Cytogenetic evolution in the myelodysplastic syndrome (MDS) has been associated with an abrupt shift to acute myelogenous leukemia (AML). To investigate the 'evolution' of MDS to AML we compared the karyotypes of MDS patients at presentation and at development of AML. Of 170 patients with MDS who developed AML, 63 had banded karyotypes done at both time points. Fifteen patients had refractory anemia (RA) or RA with ringed sideroblasts (RARS), 27 had RA with excess blasts (RAEB), and 21 had RAEB in transformation (RAEBT). Patients had MDS for at least 12 weeks prior to developing AML. Thirty-one patients received cytotoxic therapy for MDS. Seventeen of 63 patients (27%) acquired a cytogenetic change when they developed AML. This percentage was significantly higher in RA/RARS patients compared to RAEB/RAEBT (53.3 vs. 18.8%, p < 0.01). Age, prior malignancy, cytotoxic therapy for MDS, and time to development of AML did not influence the probability of acquiring a cytogenetic change. The small number of patients did not allow testing for the effect of specific karyotypes on the incidence of cytogenetic change or the effect of this change on AML prognosis.
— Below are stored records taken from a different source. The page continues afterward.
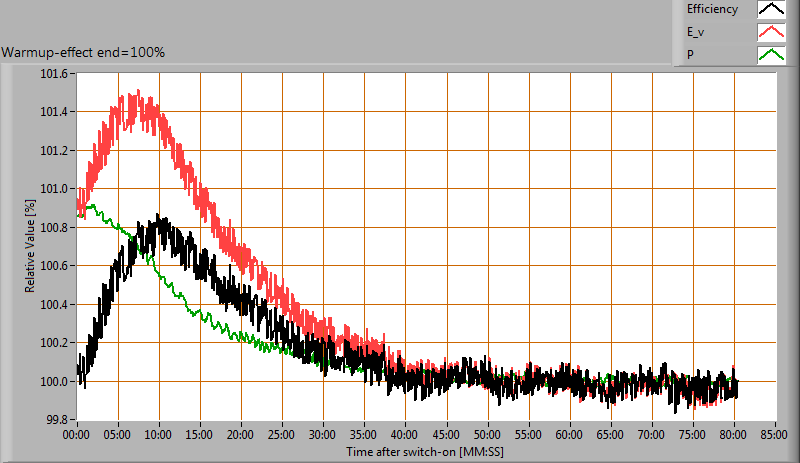Select the E_v legend label text
This screenshot has width=800, height=463.
696,33
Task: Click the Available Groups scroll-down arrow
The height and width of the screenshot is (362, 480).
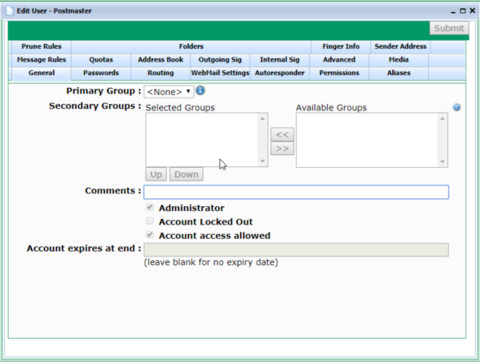Action: 442,162
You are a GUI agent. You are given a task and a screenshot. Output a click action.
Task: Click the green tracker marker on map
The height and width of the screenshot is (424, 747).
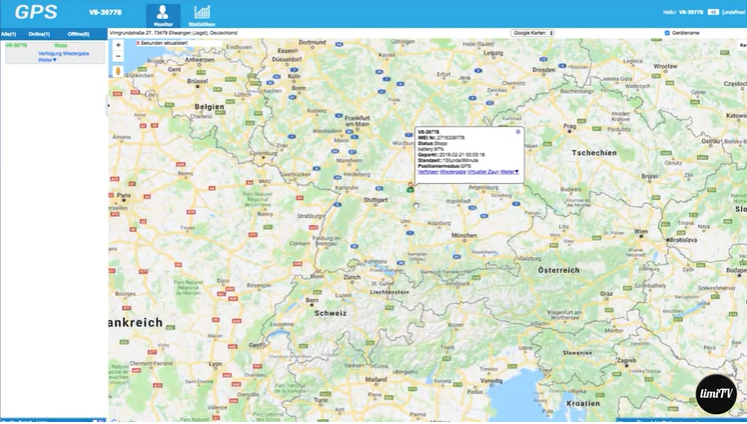click(x=410, y=187)
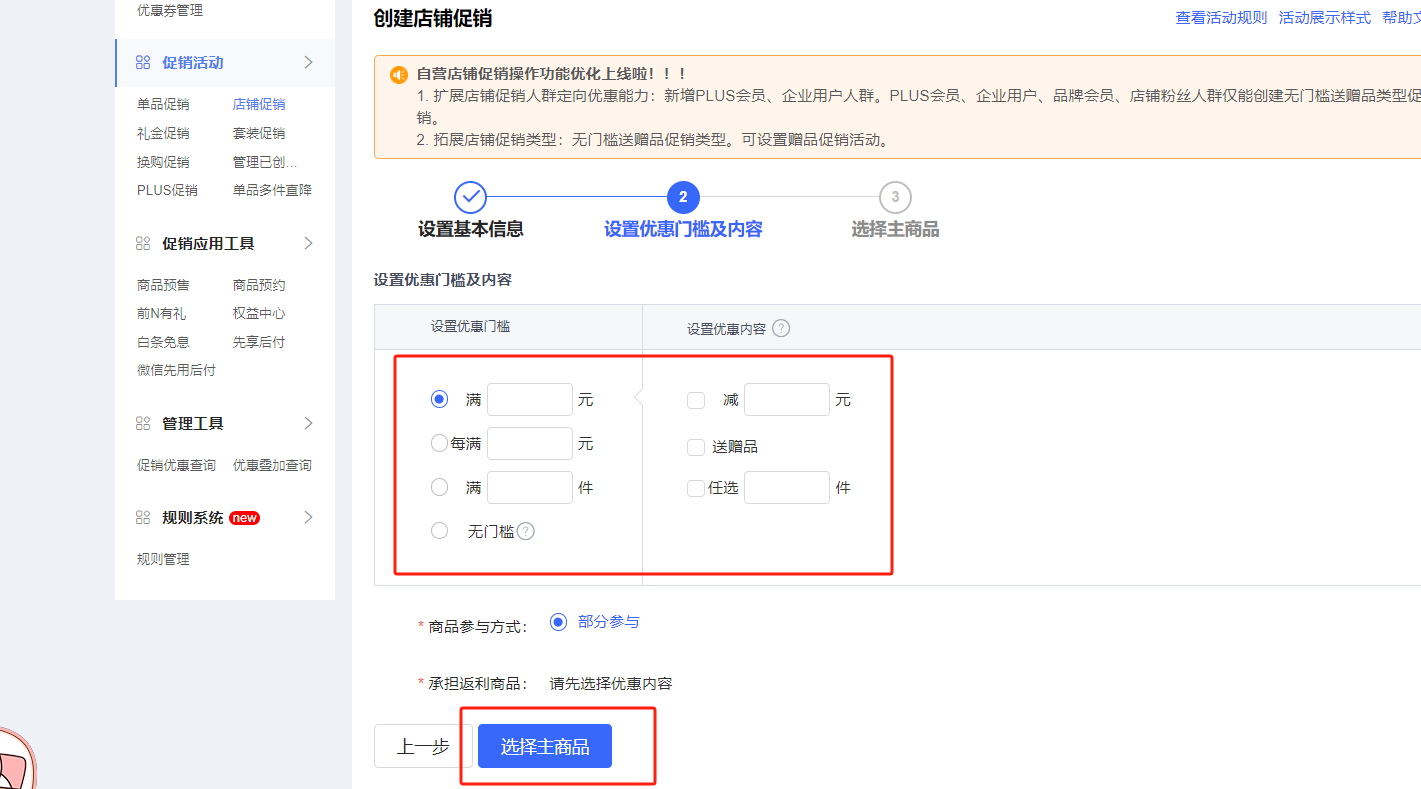Open 单品促销 in the sidebar menu

pos(163,104)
The only recurring cytogenetic change was addition of chromosome 13 which occurred in four of 17 patients who changed. These data suggest that a cytogenetic change may be partly responsible for the transformation of RA/RARS, but not RAEB or RAEBT, to AML. This supports the concept that RAEB, RAEBT, and AML are different manifestations of the same disease, whereas RA/RARS are conditions that predispose to acute leukemia.